The adage, “It takes money to make money” is the truth when it comes to starting a business. You must understand that you may have to shell out — depending on the industry — large sums of money up front. Taking on huge amounts of debt, or any debt for that matter, during retirement is a tremendous risk and should be avoided if possible.
If your business requires a large amount of upfront capital, you need a plan for getting your hands on funds. Dipping into your retirement stash to pay business expenses is not recommended by most financial advisers. You may need to scale back your business plan, take on a partner, or allow others to become investors. You may even need to delay starting the business for a year or two and reduce your living expenses to help set aside funds to get the business going.
Another financial surprise that comes with new ventures is the hidden costs associated with starting a business. Again, these costs are contingent on the business type, size, and the area in which you live. Things like insurance, professional fees, permits, licenses, attorneys — and everyone’s worse nightmare, taxes — can derail the business before it gets off the ground, and significantly impact your retirement nest egg. Do your homework to see which fees apply to your business in your area and plan accordingly.
3. How much time and energy will it take?
Nurturing a business in its infancy requires, time, energy, and a ton of diligence. Starting a single proprietorship with no staff, no outside financing, no products, and no facility will take a couple of months. If you factor in hiring staff, securing a bank loan, and purchasing product, the time it takes for your business to be up and running could be six months or more. And while you do have more time now that you are retired, you must understand that time affects your bottom line.
Counting the cost of becoming an entrepreneur doesn’t just mean finances, it also includes sweat equity. Retirement is a different season of life and, depending on your particular circumstances and the industry you enter, you could be making a bigger time commitment than you expected.
Be sure you understand the marketplace and all of the “small” jobs that go into running a business — especially if you are doing it alone or with minimal staff. What will you do if your computer crashes or your printer breaks down right before an important meeting? Figure out what can you afford to outsource and what you can you do yourself. And most importantly, be sure you can commit the time and energy it takes to make your business successful.

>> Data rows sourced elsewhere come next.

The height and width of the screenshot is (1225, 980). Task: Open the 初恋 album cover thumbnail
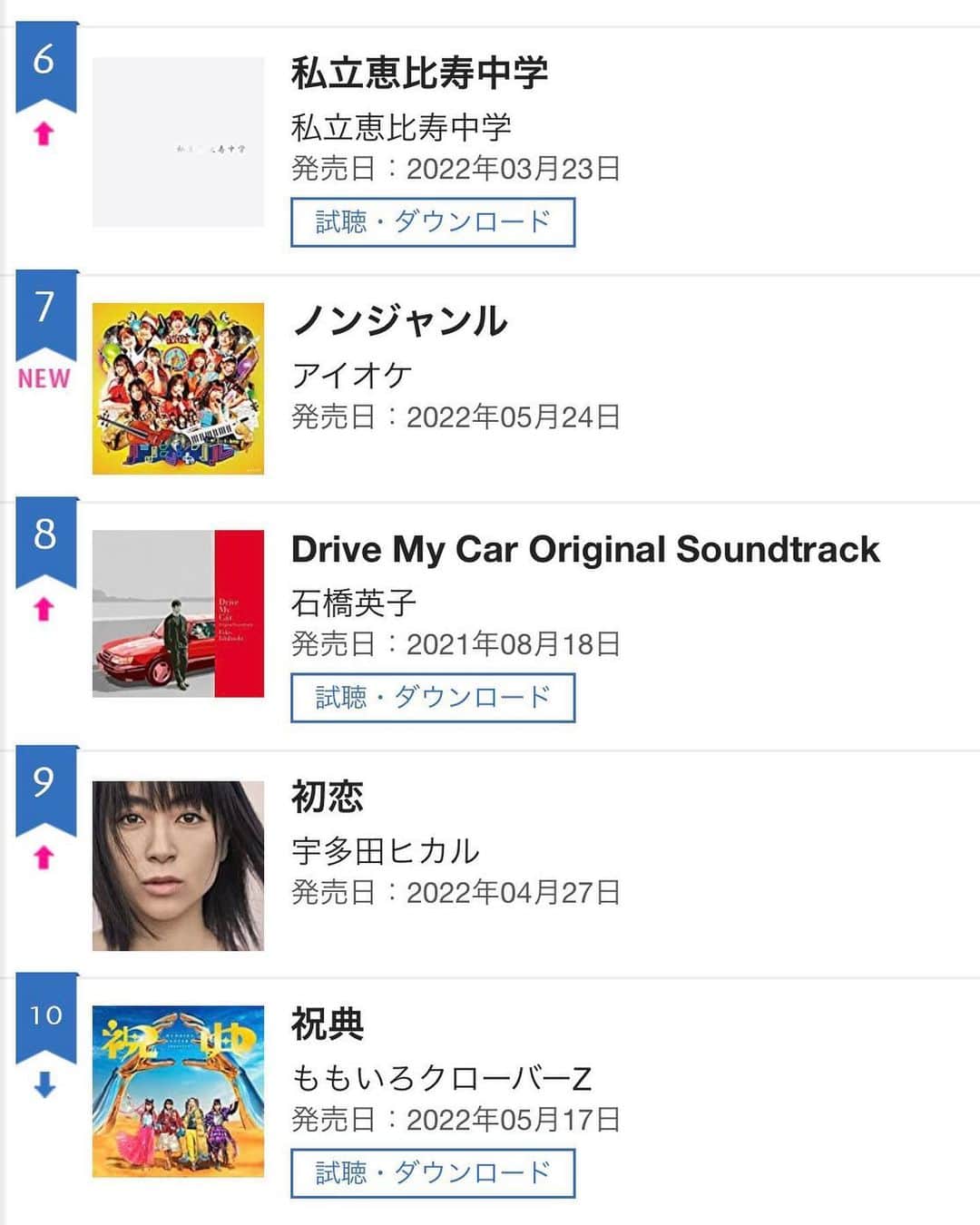(x=178, y=866)
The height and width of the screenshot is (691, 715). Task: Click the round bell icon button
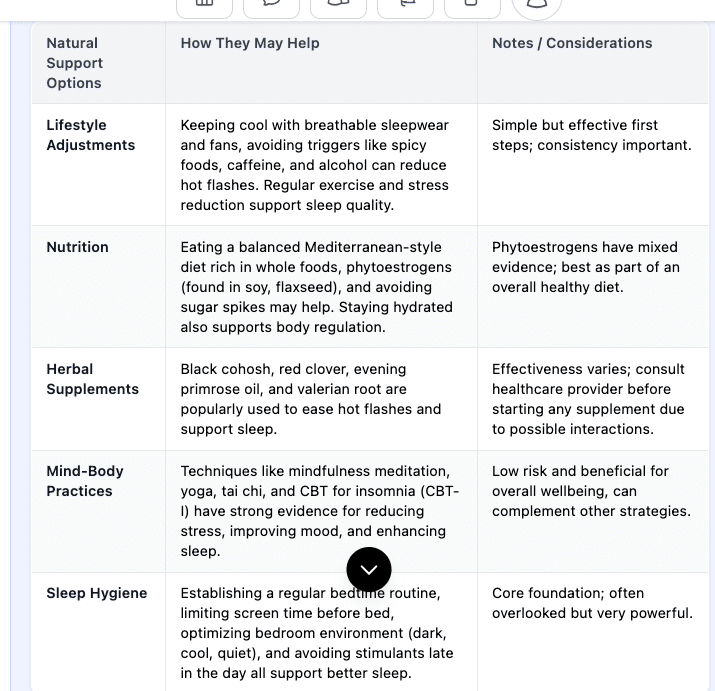point(537,5)
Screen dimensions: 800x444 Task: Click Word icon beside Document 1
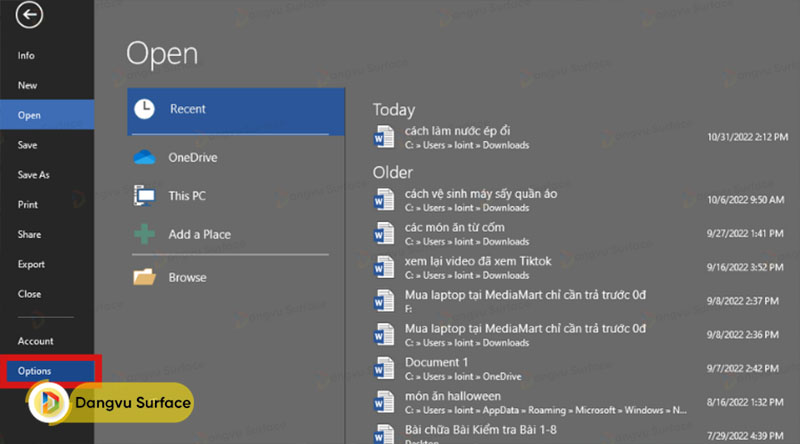point(384,367)
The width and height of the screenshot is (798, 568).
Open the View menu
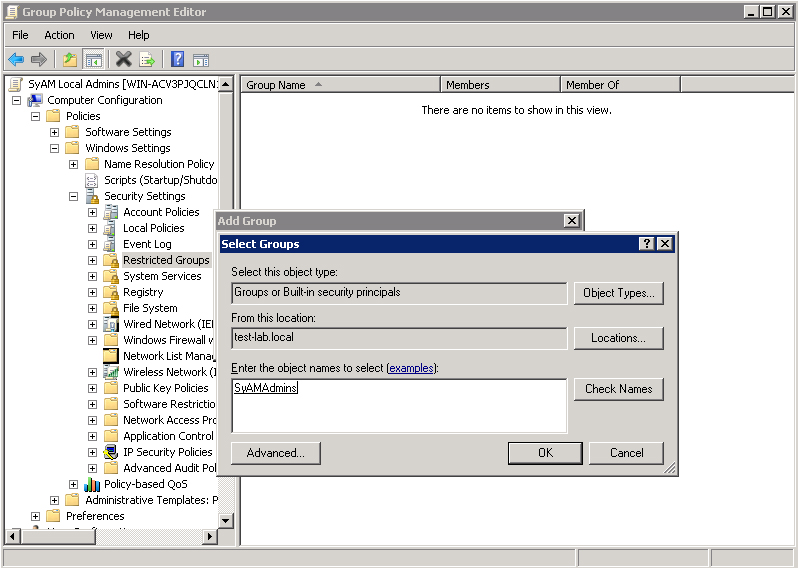[x=101, y=35]
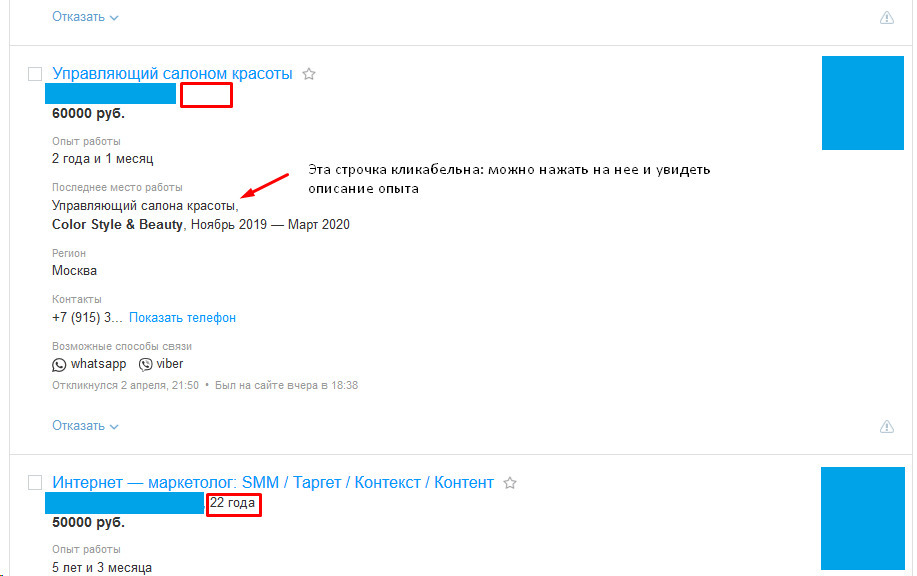Image resolution: width=917 pixels, height=576 pixels.
Task: Click the 22 года age label
Action: tap(233, 503)
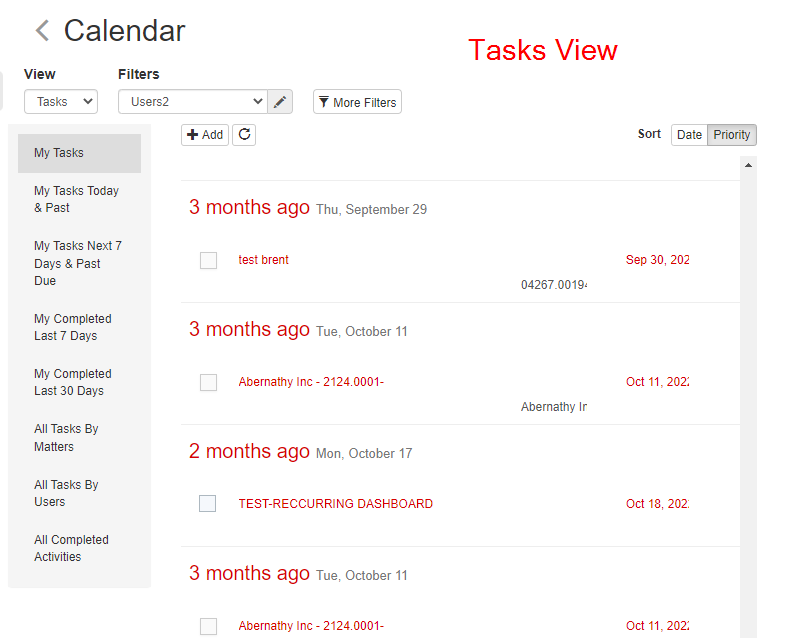This screenshot has width=808, height=638.
Task: Select My Tasks in sidebar
Action: pos(79,153)
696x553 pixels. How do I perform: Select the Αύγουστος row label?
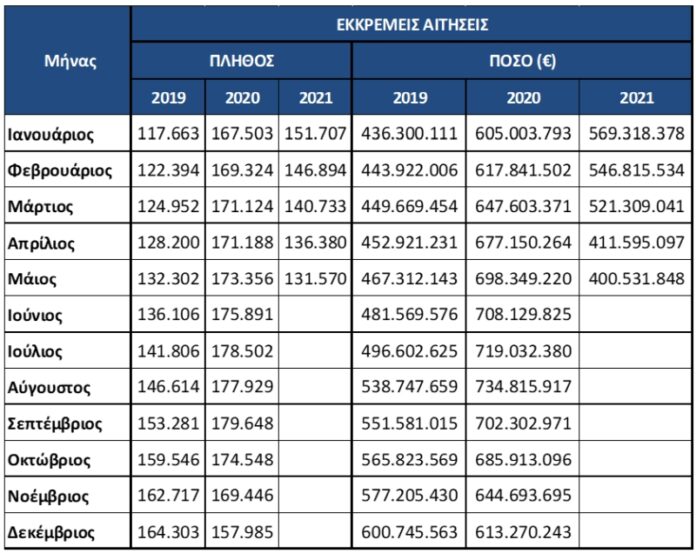(x=49, y=387)
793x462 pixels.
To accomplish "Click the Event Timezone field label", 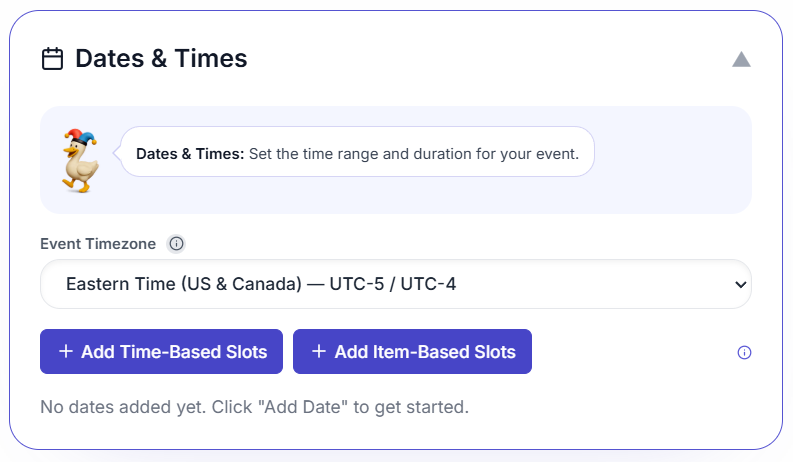I will pyautogui.click(x=99, y=243).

4. What can you do before you retire?
If starting a business is something you know you want to do before you retire, you should do as much ground work as possible before giving up your income. It’s even advisable to launch the business before you retire.
Starting a business while working a full-time job is tough (speaking from experience here), but it does have its advantages. It makes you budget your time and start small. You have to go at a slower pace, which is a good thing. You are able to learn the intricacies of the business, establish relationships, and make mistakes within a controlled environment.
If starting a business while working your regular gig is too much, see if you can shadow, intern, volunteer, or work part-time for a similar business. You can also establish your small business framework — write your business plan, become an LLC, and get any necessary licenses, permits, or certifications — so you are ready to go as soon as you retire. It is also advisable that you save, save, save to help offset startup costs, minimize debt, and to keep from disturbing your retirement funds. (See also: 6 Ways You Can Cut Costs Right Before You Retire)
5. What am I giving up?
Becoming an entrepreneur in retirement is a great way to indulge in your passion, spend your time and energy meaningfully, and earn some extra cash. But being your own boss comes at a cost. The biggest expense that comes with starting a business in your sunset years is opportunity cost.
Opportunity cost is the cost of what you’re giving up while choosing to do something else. Things like spending time with the grandkids, taking tropical vacations, or even establishing a college fund for the grands or giving your kids the down payment on their dream home are all things you may have to forgo, at least for a time. (See also: How to Find Your New Identity After Retirement)
Before you make your decision, be sure you thoroughly count all of the costs. Pay a visit to your financial adviser, and discuss your options and sketch out a solid financial plan. Hold yourself accountable, know when to scale back, and know when to walk away.